Parasitic worms known generically as helminths to zoologists, fall into 2 broad categories: roundworms (nematodes) and tapeworms (cestodes). Both are found in brown trout. Roundworms such as Anisakis simplex are marine in origin, the definitive host (host in which they reproduce) being mammalian – dolphins or whales. Sea trout can be infected with these worms, but not freshwater brown trout as caught in Loch Hosta. This is an entirely freshwater population of trout. The one most common parasites for freshwater populations is the tapeworm Diphyllobothrium latum.
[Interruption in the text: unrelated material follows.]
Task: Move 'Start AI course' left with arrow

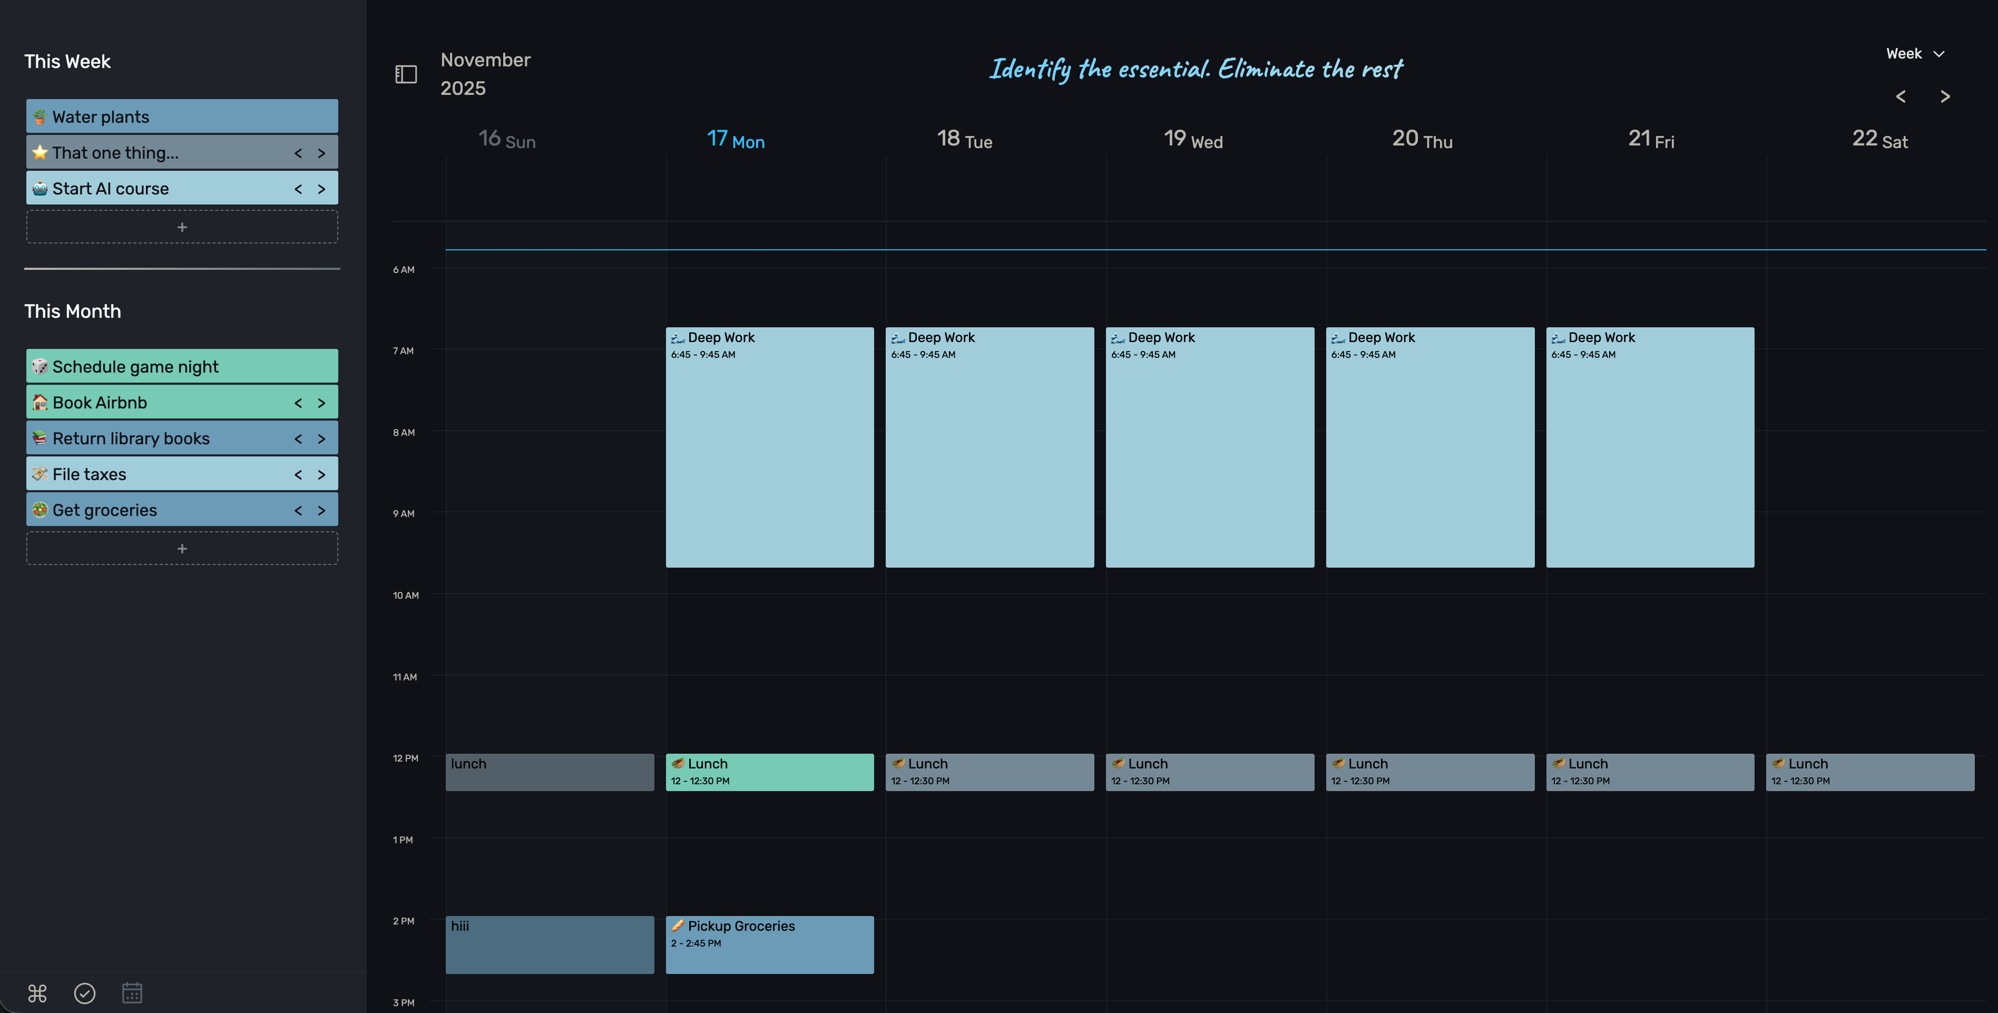Action: coord(298,188)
The fascinating lifecycle of a common parasite
Adult tapeworms of Diphyllobothrium latum can reach remarkable lengths – up to 12m and are found in mammal hosts. So where does the trout come in? Well, brace yourself. Like the lifecycle of many parasites, it involves multiple hosts and life stages and is extraordinarily complex. I have simplified it a bit so you might still be awake at the end of the explanation!
The definitive host – mammal
Adult tapeworms live in a range of definitive mammal hosts, including humans. They are long flattened pale worms composed of nothing more than the scolex (head), neck and the lower body. Each side of the scolex has a slit-like groove, which is a bothrium (tentacle) for attachment to the intestine. They have no mouth and feed by absorption.
They are hermaphrodites that self fertilise (which makes evolutionary sense) and many millions of eggs are continually produced and released in segments called proglottids and leave via the digestive tract. They can survive for up to 3 years once outside the body.
The first intermediate host – copepod
Hosts e.g. otters here excrete the eggs which make their way into freshwater bodies and streams. This is where the next host comes in – a small aquatic crustacean called a copepod eats the eggs and the tapeworm larvae hatches within the copepod. Here it lives for a few weeks, changing form again to an infective procercoid phase.
The second intermediate host – trout
The infected copepods are eaten by trout. When inside the trout, the proceroid migrates to the flesh of the fish and further develops into another form called the plerocercoid. This is the infective stage for us mammals and of most interest to the angler. It is a cream coloured worm, those I have seen are in the region of a few mm wide by 2-3 cm long. If the fish is caught and this infective stage is in the flesh and its presence goes unnoticed and the fish is eaten raw, the parasite has successfully completed its lifecycle and it is back in the definitive host – possibly me!.
Ceviche – don’t try this at home?
In the end you have to weight up the risk against experience, but you are not confident about what you are looking for, if in doubt, cook or freeze your trout.